Krupa studied at Sciences Po Paris, where he took a finance course that sparked his interest in banking.

== Career ==
Following his education, he joined the Société Générale group in 1996 as an inspector at the General Inspection department. He was tasked with regaining the confidence of the Fed after BNP Paribas had to pay a $9 billion fine and Société Générale had to pay a $2.6 billion fine. In January 2021, he was appointed Deputy CEO of the Large Clients and Investor Solutions Banking division. He then negotiated with the United States government for the abandonment of charges related to embargo violations, suspicions of corruption with the Libyan sovereign wealth fund, and the manipulation of interbank rates.

On September 30, 2022, the board of directors decided to propose in the General Meeting on May 23, 2023, to elect him to the board of directors, after which he could be appointed as the new CEO of Société Générale. He thus beat his main competitor in this election, Sébastien Proto, who was the favourite for the position but had little seniority in the bank and no experience in investment banking and financing. The issues awaiting him are, in particular, the growth of the online bank Boursorama and the automotive leasing company ALD. He also manages the joint venture project with Alliance Bernstein.
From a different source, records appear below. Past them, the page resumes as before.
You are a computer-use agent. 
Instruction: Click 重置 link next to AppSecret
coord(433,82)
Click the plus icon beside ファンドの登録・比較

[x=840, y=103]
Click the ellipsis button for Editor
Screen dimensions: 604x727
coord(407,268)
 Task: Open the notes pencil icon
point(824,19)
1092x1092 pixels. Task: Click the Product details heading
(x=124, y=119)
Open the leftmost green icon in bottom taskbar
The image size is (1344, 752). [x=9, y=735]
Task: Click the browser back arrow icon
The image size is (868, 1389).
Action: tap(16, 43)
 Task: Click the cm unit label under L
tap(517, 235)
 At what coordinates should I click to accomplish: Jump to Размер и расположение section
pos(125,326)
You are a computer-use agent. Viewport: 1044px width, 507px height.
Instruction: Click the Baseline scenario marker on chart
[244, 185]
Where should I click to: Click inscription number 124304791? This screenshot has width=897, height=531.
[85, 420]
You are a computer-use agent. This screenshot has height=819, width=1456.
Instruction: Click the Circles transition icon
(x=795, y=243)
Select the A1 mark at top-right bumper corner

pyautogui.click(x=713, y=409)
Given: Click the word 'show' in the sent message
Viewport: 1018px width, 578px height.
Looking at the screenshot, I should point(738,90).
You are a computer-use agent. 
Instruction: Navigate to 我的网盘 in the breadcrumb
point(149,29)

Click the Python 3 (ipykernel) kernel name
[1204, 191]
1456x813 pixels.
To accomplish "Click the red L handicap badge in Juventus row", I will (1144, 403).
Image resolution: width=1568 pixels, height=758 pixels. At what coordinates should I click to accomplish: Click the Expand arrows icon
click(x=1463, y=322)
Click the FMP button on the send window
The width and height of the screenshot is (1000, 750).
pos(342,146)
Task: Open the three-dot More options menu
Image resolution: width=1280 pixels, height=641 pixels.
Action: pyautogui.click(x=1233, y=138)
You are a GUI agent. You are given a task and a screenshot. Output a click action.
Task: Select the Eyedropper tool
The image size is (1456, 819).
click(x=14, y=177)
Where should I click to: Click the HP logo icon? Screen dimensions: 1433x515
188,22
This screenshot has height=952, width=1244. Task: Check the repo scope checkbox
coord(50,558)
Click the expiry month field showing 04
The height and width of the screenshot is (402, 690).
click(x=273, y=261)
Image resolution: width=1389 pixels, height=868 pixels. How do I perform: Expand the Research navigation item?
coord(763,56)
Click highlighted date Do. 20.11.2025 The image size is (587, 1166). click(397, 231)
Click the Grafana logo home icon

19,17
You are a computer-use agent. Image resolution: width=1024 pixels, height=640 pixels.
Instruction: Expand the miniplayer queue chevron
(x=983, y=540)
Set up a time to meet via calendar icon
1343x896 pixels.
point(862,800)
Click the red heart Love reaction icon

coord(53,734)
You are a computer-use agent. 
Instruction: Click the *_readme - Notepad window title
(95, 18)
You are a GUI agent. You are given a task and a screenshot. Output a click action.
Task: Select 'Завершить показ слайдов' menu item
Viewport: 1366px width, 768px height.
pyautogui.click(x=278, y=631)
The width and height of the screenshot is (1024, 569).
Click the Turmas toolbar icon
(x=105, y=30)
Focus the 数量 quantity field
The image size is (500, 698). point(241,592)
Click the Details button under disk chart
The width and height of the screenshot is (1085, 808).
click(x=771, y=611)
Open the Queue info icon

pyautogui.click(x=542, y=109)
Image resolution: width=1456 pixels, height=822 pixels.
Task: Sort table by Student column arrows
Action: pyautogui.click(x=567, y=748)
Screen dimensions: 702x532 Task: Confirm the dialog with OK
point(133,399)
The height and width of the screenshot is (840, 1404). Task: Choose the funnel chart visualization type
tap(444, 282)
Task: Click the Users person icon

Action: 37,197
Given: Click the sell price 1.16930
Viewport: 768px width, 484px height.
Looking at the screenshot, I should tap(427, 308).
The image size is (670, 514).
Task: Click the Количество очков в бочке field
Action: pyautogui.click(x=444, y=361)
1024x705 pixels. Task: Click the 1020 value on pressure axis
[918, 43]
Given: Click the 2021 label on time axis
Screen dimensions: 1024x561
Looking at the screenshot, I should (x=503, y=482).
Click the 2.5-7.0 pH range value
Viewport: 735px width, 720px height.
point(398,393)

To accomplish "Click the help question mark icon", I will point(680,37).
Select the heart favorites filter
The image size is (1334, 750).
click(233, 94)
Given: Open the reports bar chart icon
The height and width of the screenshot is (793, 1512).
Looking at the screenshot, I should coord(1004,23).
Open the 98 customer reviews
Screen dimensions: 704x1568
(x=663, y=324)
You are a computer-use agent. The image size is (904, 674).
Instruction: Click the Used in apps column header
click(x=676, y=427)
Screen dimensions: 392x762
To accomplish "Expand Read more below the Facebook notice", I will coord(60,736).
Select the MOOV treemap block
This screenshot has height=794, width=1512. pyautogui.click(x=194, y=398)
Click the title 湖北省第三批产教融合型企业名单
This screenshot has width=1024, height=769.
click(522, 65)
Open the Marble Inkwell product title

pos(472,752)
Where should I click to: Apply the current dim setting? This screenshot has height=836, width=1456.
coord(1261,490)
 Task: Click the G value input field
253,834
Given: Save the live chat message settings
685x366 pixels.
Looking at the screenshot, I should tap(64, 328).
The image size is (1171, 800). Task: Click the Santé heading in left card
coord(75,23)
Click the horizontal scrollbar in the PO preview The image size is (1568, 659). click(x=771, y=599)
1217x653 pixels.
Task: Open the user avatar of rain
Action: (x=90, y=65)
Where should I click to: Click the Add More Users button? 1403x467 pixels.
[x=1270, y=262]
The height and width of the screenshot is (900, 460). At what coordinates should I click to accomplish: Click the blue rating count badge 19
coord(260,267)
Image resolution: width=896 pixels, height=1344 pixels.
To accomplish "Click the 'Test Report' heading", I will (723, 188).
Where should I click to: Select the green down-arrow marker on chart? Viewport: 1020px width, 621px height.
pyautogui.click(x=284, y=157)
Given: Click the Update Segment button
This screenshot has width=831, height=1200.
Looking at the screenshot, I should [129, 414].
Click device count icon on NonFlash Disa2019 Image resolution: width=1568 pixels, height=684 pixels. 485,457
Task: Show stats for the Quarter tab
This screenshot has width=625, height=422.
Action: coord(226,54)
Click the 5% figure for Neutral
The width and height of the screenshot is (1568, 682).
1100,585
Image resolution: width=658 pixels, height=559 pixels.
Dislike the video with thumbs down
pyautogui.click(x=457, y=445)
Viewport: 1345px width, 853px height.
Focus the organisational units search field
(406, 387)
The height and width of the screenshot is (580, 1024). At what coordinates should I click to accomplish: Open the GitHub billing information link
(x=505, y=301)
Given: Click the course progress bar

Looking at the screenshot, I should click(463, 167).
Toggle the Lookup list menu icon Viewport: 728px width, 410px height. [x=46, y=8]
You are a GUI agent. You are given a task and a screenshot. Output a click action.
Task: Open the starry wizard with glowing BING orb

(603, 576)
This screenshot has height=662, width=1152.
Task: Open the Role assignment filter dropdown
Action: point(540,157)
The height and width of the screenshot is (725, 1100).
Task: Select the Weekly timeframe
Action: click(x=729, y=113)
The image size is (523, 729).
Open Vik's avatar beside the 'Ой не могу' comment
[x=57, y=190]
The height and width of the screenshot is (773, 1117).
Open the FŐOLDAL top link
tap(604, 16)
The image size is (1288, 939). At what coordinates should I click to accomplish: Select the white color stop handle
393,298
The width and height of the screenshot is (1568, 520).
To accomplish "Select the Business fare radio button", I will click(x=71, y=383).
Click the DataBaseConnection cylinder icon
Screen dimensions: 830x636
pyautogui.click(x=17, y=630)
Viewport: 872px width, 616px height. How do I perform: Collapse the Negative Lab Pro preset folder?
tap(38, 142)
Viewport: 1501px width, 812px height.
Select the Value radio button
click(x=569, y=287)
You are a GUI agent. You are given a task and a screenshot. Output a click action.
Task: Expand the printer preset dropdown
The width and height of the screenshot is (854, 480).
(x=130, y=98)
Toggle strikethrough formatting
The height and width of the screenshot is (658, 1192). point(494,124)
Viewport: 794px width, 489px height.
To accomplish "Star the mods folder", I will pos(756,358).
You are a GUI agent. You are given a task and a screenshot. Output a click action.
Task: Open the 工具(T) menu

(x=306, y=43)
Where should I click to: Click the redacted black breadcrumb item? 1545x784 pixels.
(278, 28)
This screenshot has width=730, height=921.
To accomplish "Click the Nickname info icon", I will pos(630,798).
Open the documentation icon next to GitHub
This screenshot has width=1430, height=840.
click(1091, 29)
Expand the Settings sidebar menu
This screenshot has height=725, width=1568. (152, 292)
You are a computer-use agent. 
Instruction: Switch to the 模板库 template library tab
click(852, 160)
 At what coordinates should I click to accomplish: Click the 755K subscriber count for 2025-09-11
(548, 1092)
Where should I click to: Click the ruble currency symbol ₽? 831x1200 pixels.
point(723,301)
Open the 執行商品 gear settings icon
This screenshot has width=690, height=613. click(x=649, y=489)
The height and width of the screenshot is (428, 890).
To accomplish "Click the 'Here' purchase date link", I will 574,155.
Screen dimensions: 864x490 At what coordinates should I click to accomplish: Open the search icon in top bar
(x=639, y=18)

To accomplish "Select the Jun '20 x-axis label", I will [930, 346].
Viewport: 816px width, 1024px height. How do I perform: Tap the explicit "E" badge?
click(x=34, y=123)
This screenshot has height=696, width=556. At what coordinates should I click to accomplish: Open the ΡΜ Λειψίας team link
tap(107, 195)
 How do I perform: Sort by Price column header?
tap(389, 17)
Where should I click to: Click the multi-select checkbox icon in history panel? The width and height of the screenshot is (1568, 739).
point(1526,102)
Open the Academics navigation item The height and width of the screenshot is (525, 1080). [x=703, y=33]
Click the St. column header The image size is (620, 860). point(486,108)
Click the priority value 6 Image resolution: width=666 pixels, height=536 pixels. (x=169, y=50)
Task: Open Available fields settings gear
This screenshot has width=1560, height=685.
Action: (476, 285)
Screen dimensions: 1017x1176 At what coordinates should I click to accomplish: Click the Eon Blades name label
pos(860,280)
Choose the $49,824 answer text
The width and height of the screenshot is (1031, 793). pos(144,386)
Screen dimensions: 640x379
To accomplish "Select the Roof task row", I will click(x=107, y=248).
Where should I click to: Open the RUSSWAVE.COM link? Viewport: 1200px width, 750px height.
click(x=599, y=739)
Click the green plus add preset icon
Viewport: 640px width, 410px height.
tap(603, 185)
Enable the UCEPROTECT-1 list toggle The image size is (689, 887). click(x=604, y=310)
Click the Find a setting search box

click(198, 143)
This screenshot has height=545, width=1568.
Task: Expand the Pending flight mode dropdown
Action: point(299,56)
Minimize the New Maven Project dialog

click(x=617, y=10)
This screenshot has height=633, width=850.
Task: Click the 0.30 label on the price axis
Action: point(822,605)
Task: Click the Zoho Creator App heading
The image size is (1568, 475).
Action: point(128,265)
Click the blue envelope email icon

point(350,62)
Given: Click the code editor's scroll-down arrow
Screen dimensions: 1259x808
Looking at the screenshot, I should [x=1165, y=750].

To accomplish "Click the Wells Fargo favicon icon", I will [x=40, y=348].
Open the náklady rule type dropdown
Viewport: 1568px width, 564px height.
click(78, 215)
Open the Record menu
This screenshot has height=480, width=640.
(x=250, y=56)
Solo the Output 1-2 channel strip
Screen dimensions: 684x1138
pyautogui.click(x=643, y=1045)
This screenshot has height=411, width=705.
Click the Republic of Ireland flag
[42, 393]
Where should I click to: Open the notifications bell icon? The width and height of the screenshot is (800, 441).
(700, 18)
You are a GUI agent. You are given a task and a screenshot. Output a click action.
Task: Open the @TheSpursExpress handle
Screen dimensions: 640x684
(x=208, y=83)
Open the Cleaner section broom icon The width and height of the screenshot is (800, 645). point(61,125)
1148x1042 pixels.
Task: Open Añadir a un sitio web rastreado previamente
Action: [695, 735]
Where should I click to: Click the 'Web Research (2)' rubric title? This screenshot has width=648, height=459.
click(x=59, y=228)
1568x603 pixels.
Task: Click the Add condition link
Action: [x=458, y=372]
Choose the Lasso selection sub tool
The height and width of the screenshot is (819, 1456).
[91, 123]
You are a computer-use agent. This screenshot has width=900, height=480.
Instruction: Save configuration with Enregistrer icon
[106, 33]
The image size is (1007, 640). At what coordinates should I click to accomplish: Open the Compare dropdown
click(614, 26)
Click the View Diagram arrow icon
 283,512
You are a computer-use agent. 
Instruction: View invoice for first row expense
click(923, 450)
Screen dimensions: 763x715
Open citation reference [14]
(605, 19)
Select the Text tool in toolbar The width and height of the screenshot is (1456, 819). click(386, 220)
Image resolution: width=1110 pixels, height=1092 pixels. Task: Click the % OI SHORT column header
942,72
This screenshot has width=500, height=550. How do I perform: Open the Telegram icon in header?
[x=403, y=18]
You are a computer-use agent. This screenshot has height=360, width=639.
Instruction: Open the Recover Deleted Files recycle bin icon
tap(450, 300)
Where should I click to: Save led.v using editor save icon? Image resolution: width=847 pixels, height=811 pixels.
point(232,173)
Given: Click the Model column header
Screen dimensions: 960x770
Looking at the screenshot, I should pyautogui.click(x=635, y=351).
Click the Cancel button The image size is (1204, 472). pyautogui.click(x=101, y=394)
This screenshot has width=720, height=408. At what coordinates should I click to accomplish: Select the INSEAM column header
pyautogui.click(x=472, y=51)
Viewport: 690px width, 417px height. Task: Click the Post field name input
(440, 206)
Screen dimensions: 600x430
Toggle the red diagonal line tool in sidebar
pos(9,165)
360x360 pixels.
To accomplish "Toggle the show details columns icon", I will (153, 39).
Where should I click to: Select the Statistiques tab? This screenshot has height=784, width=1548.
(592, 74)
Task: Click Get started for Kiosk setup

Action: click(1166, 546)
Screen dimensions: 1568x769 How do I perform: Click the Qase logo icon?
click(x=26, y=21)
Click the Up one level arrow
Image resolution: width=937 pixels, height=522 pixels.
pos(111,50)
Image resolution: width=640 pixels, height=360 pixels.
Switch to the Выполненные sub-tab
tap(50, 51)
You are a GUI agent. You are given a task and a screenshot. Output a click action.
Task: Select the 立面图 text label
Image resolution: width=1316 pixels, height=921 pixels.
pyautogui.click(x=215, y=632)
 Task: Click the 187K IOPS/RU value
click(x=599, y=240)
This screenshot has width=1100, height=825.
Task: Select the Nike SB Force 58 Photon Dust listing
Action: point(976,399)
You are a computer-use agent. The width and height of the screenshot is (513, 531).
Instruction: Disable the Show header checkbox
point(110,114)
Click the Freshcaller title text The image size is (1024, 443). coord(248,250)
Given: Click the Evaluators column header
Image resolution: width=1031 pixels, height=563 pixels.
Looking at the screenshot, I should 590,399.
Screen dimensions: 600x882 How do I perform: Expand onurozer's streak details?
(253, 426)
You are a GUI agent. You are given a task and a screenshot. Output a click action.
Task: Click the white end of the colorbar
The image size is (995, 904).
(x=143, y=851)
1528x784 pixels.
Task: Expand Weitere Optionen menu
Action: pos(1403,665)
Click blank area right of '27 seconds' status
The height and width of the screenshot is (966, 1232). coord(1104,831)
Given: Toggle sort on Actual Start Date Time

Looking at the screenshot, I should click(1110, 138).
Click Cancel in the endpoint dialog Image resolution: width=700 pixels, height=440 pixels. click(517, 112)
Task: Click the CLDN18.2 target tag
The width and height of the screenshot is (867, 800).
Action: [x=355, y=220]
Presented as a leader with a very direct style who breaks away from that of his predecessor, upon his arrival, he immediately implemented a review of the business portfolio, followed by a vast program of cost reduction and disposals to strengthen the Group's financial solidity. In 2024, Slawomir Krupa received a fixed salary of €1.65 million, plus a variable component of €2.23 million, totalling €3.88 million. In 2025 he was appointed chairman of the European Banking Federation.

== Personal life ==
During his stay in Poland from 1999 to 2002, he met his future wife, a Polish pianist. The couple has one daughter. During his stay in New York, he developed a passion for catamaran regattas. He has regularly affirmed his preference for a European refocusing of Société Générale's activities and denies that all divestments of African subsidiaries are linked to his political views.